In Matthew, as in many books of the New Testament, the idea that Christ followers are persecuted is pervasive. Blessings are pronounced on those who are persecuted for righteousness sake in the Sermon on the Mount; the woes against the Pharisees in Matthew 23 culminate in predictions that they will "kill and crucify, flog in synagogues, and pursue from town to town;" the parable of the banquet in Matthew 22 implies that servants of the king will be killed by those to whom they are sent.

Douglas Hare noted that the Gospel of Matthew avoids sociological explanations for persecution:

Only the theological cause, the obduracy of Israel is of interest to the author. Nor is the mystery of Israel's sin probed, whether in terms of dualistic categories or in terms of predestinarianism. Israel's sin is a fact of history which requires no explanation.

The term "Jews" in the Gospel of Matthew is applied to those who deny the resurrection of Jesus and believe that the disciples stole Jesus's corpse.

===Gospel of John===
In the Gospel of John, the word Ἰουδαῖοι, usually translated the Jews, is used 63 times, in a hostile sense 31 times, and no distinctions are made between Jewish groups. The Sadducees, for example, prominent elsewhere, are not distinguished. The enemies of Jesus are described collectively as the "Ioudaioi", in contradistinction to the other evangelists, who do not generally ascribe to the "Ioudaioi" collectively calls for the death of Jesus. In the other three texts, the plot to put Jesus to death is always presented as coming from a small group of priests and rulers, the Sadducees. The Gospel of John is the primary source of the image of "the Jews" acting collectively as the enemy of Jesus, which later became fixed in Christian minds.

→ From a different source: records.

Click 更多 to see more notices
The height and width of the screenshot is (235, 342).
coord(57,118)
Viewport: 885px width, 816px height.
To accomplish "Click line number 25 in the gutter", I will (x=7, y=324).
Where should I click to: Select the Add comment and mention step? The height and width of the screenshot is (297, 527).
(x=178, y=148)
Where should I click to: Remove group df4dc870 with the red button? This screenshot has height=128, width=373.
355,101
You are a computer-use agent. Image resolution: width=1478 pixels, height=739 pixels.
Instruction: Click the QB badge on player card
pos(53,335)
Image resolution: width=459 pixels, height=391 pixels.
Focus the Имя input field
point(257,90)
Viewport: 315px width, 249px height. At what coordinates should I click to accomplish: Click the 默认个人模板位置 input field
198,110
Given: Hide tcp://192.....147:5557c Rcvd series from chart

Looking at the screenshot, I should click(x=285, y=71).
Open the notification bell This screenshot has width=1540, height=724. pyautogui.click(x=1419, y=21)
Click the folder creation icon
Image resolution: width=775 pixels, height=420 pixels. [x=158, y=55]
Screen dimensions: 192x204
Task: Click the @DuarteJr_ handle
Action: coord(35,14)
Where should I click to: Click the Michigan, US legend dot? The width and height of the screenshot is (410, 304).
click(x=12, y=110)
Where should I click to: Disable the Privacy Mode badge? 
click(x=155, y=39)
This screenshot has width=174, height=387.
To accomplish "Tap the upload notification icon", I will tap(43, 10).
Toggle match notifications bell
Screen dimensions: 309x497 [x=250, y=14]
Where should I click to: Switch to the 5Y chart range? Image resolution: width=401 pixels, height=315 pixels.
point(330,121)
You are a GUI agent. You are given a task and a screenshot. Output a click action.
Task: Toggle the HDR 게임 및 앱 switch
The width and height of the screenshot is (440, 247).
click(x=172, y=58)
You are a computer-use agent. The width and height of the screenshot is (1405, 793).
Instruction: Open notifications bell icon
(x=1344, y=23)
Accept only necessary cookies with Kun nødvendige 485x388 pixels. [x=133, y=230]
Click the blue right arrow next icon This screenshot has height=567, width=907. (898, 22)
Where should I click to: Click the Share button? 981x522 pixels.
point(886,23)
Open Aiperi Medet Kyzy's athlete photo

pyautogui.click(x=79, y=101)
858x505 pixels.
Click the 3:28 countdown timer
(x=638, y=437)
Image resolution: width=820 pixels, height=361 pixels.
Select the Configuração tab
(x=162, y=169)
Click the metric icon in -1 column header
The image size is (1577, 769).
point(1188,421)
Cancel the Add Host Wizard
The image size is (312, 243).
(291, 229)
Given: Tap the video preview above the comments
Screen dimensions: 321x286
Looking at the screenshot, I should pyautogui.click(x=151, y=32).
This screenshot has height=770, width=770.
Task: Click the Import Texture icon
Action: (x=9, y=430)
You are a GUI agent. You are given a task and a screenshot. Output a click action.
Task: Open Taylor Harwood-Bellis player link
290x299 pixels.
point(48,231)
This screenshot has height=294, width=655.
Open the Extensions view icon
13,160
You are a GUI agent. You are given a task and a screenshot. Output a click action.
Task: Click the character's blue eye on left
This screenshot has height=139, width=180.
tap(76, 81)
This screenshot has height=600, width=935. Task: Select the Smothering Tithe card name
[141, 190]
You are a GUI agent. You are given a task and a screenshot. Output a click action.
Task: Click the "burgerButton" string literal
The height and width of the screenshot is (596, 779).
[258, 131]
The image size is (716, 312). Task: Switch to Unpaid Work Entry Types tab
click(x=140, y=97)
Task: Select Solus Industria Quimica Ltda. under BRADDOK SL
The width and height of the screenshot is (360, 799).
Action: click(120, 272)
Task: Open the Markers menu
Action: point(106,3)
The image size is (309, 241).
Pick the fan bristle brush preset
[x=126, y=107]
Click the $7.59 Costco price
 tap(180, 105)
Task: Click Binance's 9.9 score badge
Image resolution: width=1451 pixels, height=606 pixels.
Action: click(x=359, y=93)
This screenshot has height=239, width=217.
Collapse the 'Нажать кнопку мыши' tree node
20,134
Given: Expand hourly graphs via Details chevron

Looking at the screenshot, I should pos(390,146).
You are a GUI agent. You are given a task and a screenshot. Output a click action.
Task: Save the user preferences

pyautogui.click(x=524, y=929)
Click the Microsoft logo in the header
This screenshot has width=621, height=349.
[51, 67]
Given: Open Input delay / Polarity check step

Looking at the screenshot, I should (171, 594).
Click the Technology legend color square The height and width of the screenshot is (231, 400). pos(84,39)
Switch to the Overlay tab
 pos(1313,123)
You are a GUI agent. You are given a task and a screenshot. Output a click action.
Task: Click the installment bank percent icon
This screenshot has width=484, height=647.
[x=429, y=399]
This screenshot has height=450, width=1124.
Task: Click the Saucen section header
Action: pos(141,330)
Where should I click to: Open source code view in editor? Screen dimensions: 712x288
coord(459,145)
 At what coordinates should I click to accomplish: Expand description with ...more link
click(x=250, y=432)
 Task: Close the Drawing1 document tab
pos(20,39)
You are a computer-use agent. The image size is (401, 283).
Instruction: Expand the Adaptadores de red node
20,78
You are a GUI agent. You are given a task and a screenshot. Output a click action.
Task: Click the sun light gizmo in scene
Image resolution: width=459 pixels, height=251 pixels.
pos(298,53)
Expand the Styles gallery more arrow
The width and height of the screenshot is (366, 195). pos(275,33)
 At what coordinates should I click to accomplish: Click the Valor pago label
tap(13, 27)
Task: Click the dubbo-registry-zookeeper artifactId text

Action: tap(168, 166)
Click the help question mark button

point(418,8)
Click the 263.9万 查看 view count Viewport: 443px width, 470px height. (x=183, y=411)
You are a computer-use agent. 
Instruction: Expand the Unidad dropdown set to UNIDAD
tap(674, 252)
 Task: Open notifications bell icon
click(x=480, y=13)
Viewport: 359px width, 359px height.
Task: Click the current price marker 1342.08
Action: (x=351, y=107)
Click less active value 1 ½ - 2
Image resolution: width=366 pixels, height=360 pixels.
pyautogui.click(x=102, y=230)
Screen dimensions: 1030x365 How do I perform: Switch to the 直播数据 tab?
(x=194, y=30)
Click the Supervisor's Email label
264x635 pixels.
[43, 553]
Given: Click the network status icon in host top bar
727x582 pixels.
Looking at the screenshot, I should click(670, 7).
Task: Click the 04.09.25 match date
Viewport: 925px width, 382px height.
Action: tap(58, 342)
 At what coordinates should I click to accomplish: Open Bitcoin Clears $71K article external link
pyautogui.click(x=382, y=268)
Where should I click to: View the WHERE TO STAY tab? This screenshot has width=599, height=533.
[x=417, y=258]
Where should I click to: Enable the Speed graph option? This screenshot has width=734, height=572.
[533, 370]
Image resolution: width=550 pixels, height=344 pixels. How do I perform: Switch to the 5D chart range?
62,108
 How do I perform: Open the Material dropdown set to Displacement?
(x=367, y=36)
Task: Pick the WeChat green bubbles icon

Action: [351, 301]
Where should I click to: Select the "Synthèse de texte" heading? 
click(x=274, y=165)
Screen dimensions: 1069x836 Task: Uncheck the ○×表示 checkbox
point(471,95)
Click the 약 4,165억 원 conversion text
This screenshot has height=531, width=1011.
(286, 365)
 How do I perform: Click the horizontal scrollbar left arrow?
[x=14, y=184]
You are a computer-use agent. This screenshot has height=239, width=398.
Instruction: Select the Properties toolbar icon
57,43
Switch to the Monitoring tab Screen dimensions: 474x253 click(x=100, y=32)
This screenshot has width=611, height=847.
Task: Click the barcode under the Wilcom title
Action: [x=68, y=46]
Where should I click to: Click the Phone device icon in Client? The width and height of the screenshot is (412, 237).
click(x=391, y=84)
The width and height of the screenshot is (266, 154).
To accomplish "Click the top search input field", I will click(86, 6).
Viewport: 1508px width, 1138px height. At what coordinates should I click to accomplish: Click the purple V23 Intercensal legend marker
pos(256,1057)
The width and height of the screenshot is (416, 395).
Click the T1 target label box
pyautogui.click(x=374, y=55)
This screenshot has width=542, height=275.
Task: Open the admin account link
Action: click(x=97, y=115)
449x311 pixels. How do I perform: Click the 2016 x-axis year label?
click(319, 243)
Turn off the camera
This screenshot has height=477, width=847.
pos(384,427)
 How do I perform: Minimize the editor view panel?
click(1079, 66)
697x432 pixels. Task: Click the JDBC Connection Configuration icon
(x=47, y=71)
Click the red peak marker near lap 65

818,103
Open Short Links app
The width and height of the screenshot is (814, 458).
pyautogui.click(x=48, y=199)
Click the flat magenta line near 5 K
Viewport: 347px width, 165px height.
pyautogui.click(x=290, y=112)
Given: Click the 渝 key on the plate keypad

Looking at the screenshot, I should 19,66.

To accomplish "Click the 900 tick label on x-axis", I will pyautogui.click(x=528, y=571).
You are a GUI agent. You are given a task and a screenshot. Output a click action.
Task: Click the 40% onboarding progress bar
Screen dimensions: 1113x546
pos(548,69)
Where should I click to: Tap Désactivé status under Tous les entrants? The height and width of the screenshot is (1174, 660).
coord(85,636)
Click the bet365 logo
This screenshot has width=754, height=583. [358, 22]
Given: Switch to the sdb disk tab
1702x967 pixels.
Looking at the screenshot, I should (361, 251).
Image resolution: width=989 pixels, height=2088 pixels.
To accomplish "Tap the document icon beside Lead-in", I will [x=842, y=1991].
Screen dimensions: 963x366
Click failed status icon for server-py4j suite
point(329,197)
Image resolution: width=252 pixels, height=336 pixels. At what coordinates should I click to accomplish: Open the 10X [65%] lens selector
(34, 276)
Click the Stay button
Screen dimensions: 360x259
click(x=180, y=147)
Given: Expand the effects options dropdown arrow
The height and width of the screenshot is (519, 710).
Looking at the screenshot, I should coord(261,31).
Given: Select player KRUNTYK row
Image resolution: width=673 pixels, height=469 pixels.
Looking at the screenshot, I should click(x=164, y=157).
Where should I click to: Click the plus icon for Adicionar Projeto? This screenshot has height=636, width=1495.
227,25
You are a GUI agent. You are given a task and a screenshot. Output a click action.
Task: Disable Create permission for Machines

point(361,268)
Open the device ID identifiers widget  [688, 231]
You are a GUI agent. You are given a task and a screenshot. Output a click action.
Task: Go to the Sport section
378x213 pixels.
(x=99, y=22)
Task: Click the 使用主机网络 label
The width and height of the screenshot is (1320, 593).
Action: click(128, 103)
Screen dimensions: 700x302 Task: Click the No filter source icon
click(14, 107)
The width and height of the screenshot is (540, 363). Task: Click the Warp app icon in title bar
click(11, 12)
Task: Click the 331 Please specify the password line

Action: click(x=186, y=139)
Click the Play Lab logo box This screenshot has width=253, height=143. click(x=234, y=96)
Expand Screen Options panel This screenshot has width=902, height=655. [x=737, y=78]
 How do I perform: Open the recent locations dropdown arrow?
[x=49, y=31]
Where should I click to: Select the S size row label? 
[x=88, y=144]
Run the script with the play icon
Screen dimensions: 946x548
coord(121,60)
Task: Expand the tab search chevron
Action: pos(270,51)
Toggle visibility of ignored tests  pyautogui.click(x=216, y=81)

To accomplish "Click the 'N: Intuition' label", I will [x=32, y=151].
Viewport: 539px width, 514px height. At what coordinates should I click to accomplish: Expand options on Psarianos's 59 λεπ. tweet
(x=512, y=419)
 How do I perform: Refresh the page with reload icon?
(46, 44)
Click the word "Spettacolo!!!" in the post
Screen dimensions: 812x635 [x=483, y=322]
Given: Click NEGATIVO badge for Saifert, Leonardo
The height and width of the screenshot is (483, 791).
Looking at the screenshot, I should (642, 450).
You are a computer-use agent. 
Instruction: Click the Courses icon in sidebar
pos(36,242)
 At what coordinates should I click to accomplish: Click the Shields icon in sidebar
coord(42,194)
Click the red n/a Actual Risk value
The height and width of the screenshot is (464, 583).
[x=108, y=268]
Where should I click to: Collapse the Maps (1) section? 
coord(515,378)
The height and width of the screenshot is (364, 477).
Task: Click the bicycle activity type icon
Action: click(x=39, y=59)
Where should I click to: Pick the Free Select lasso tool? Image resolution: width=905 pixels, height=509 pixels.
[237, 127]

In several places, John's gospel also associates the "Ioudaioi" with darkness and with the devil. In John 8:37-39; 44–47, Jesus says, speaking to a group of Pharisees:

I know that you are descendants of Abraham; yet you seek to kill me, because my word finds no place in you. I speak of what I have seen with my Father, and you do what you have heard from your father. They answered him, "Abraham is our father." Jesus said to them, "If you were Abraham's children, you would do what Abraham did. ... You are of your father the devil, and your will is to do your father's desires. He was a murderer from the beginning, and has nothing to do with the truth, because there is no truth in him. When he lies, he speaks according to his own nature, for he is a liar and the father of lies. But, because I tell the truth, you do not believe me. Which of you convicts me of sin? If I tell the truth, why do you not believe me? He who is of God hears the words of God; the reason why you do not hear them [that] is you are not of God.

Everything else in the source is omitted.